Tawa mereka memecah lagi...
" Bukan,... bukan gitu, abi khan baru pulang, dan besok harus kerja ", bantahku.
" Iya..iya...udah yok mi,.. kita bobo...", ajak suamiku.
" Jangan lupa lho, periksa lagi pintu jendela sebelum kalian masuk kamar ", perintahku
pada mereka.

Kulirik jam, sudah pukul 10 kurang seperempat. Tak mungkin rasanya aku bercerita
malam ini. Suamiku tentu lelah, biar besok saja setelah sholat shubuh pikirku. Dan
kulihat suamiku sudah merebah di tempat tidur dan bersiap-siap untuk tidur. Iya,... nggak
mungkin malam ini, besok saja putusku. Tapi aku masih belum dapat memejamkan mata,
ingin rasanya hari segera berganti. Aku tidak biasa memendam sesuatu terhadap suamiku.
Aku ingin segera menumpahkan apa yang menjadi beban pikiranku. Yah,... insya Allah
nanti selepas shubuh...

Setelah qiyamul lail, sambil menunggu shubuh aku bergantian membaca qur'an dengan
suamiku. Seperti biasa suamiku dan anak-anak sholat shubuh di mesjid. Tinggal aku,
Sarah dan Asih sholat berjama'ah di rumah. Pada halaman terakhir aku membaca Al
Matsurat, suamiku pun tiba. Akhirnya setelah kulipat mukena dan kurapikan sajadah aku
berdiri di hadapan suamiku yang sedang duduk di tepi tempat tidur....

" Mas,... mas masih ngantuk ? mau tidur lagi ? ".


" Nggak kog,... mas nggak ngantuk, kenapa de' ? ".
" Mmhhh... ada yang mau ade' omongin sama mas... ".
" Iya,.. tentang apa de' ? ", tanya suamiku seraya menarikku untuk duduk di hadapannya.
" Mmhh.. ini tentang Sarah mas,... ".
" Iya,.. ada apa memangnya sama Sarah ? ".
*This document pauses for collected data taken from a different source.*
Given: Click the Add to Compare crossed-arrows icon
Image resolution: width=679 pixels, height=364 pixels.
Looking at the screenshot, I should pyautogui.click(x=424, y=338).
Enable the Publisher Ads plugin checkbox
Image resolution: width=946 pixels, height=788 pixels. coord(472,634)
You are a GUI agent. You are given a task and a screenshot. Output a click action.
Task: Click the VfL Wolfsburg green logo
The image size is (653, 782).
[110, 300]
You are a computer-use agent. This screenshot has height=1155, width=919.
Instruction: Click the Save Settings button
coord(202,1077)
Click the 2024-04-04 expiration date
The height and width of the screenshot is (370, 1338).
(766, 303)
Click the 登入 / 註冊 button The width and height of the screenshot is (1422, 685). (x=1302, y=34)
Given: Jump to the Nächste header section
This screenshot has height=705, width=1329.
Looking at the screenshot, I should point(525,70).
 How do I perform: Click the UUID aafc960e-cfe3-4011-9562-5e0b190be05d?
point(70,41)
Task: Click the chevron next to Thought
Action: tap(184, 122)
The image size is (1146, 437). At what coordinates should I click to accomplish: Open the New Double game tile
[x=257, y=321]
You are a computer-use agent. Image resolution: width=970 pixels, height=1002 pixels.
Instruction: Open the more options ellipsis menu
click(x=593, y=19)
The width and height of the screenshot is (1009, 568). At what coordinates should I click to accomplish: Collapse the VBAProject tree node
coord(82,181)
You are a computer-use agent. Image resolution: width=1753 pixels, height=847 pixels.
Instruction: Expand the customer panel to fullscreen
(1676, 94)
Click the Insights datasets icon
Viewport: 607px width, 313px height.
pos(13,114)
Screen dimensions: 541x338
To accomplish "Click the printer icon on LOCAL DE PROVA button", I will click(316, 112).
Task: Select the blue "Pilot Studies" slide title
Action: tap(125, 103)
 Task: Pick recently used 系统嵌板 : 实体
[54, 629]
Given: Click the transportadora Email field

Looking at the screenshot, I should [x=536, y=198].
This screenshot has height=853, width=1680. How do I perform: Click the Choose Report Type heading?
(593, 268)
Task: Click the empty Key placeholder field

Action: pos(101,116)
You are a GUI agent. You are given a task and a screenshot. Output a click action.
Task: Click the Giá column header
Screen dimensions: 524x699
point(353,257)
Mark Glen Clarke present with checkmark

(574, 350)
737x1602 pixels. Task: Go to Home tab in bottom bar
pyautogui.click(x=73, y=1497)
Akhirnya kuceritakan semua apa yang menjadi keinginan Sarah. Rasa banggaku terhadap
Sarah yang memiliki niat seperti itu. Persetujuanku terhadap keinginannya, tapi juga
sekaligus rasa khawatirku, rasa cemasku akan putri tunggalku. Betapa aku amat
mengasihinya dan aku tidak ingin ada sesuatu hal buruk yang akan dialaminya kelak. Di
satu pihak apa yang menjadi keinginan Sarah patut untuk aku dukung, karena yang
dilakukan Sarah hanyalah untuk mencari ridhoNya semata, tak boleh aku
menghalanginya dari jalan Allah. Tapi di pihak yang lain aku khawatir bila nanti
suaminya tidak bisa berlaku adil atau rasa cemburu dari madunya akan menyakiti
hatinya. Aku rasa kekhawatiranku adalah hal yang wajar, karena waktu Fatimah mengadu
kepada Rasulullah SAW akan niat Ali ra yang hendak nikah lagi, Rasulullah pun berkata
bahwa apabila menyakiti hati Fatimah, itu sama halnya dengan menyakiti hati beliau,
karena rasa kasih sayang Rasulullah sangat besar terhadap Fatimah. Tapi aku sungguh
tersentuh dengan niat Sarah yang subhanallah sangat mulia. Kutumpahkan semua uneg-
uneg di hatiku pada suamiku.

" De',... mas tahu,...ade' sayang sekali pada Sarah, begitu juga mas ", kata suamiku
perlahan.
" Tapi de',... ade' tahu khan kalau Sarah itu bukan milik kita, Allah cuma menitipkan
Sarah ke kita. Alhamdulillah Allah mau memberikan amanahNya pada kita, bukan cuma
Sarah, tapi juga Fadhil, Yazid dan Zakly ".
" Mas bangga pada anak-anak, begitu juga mas bangga pada ade' yang sudah berperan
buat mentarbiyah mereka. Karena mereka semua nantinya harus kita pertanggung-
jawabkan kepada Allah. Nah,...sekarang misalnya ade' ada di posisi Asma, sudah fisiknya
lemah, sakit-sakitan, kesepian..., padahal dia menginginkan untuk dapat berperan menjadi
pendidik generasi yang dapat menggantikan perjuangan generasi sebelumnya, dia juga
menginginkan akan adanya panggilan 'ummi' dari seorang anak yang lucu. Gimana
coba ? ", tanya suamiku dengan lembut.
" Dari cerita ade' tadi,...Asma sendiri yang usul supaya suaminya nikah lagi, rasanya apa
yang ade' khawatirkan insya Allah nggak akan terjadi deh...Dia sudah rela suaminya
menikah lagi, dia sudah ridho dan insya Allah diapun akan memperlakukan Sarah dengan
baik.. . Ade' juga tau khan kalau Allah pasti memberikan yang terbaik, belum tentu apa
yang menurut kita nggak baik tapi sebenarnya itu justru baik menurut Allah, cuma Allah
yang tahu ade '...., kita tidak tahu apa-apa... ".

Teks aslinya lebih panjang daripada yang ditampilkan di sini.